Los Angeles Times Staff Writer
February 13, 2007
The flap is the latest example of how high health costs and changes in the marketplace are eroding the availability of group coverage.
"We were abruptly notified -- by mail -- that our insurance coverage was being canceled," said association President Colleen Badagliacco. "Families are scrambling unsuccessfully to find replacement coverage."
The healthcare of some members may be interrupted if they are unable to line up replacement coverage by May 31, the termination date set by Blue Shield, Badagliacco said.
"Blue Shield has shown a callous disregard for the more than 8,000 people who will be stranded without medical coverage and has refused to engage in any meaningful discussions," she said.
Blue Shield contends that the association failed to live up to a provision in the contract requiring 75% of its members who obtain health insurance through the group to purchase the Blue Shield plan, said David Seldin, a spokesman for the company. Once the participation dropped below that threshold, he said, it triggered the cancellation.
Seldin said Blue Shield notified the association in December of its decision to cancel the contract but was giving its members several months to line up new coverage.
Seldin said the 75% participation requirement was "important because in any contract you need to ensure that you are insuring the full range of individuals so that risk is shared broadly and risk be kept at a reasonable level."
But a lawyer for the Realtors association said it had far more than 75% of its eligible members in the Blue Shield plan.
"We think we are actually at 99% participation," said Debra Ferrier, the association's assistant general counsel.
Blue Shield covers more than 3 million people in California on a variety of plans. The Realtor group is Blue Shield's only guarantee issue association plan in the state.
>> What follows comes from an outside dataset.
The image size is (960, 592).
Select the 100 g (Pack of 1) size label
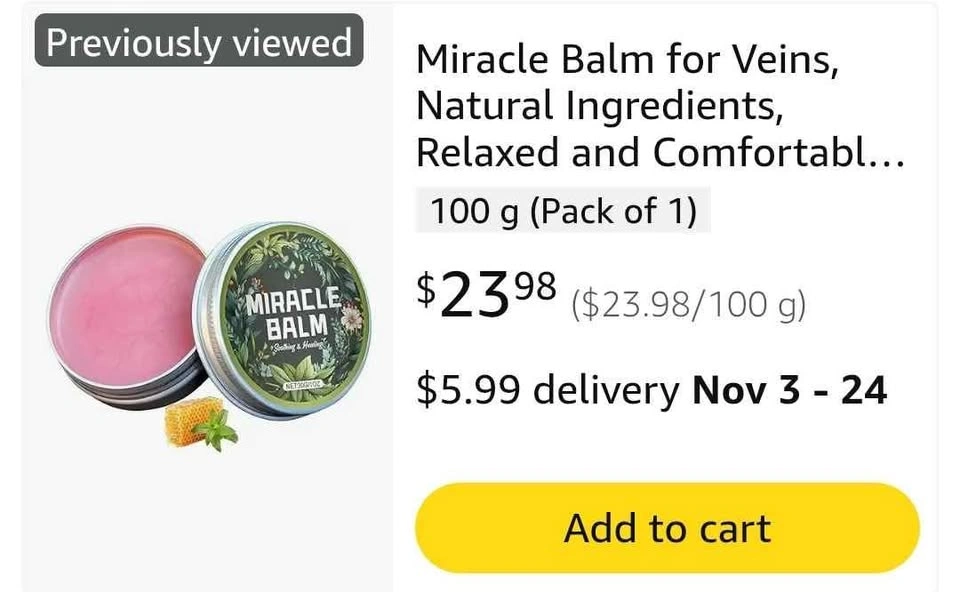(x=563, y=211)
Such plans were created to allow access to guaranteed coverage for contract workers and other free agents, such as Realtors, who must purchase insurance on their own.
In contrast to individual coverage, a guaranteed issue plan will cover every member of the group in question, regardless of the person's medical condition.
By law, a guarantee issue association plan requires a certain level of participation to ensure a broad mix of members, which helps spread the risk. The reason is that such plans are susceptible to so-called adverse selection -- a concentration of less-healthy members -- when individual medical insurance available on the open market lures away healthier and younger members with low premiums.
As the concentration of sicker, higher-cost members increases, premiums rise, pushing out more members who can find cheaper coverage elsewhere. This is known in the insurance industry as a death spiral, and can kill a plan.
A hearing on the Realtor association's request for a court order temporarily stopping the cancellation is set for March 14 in Los Angeles County Superior Court.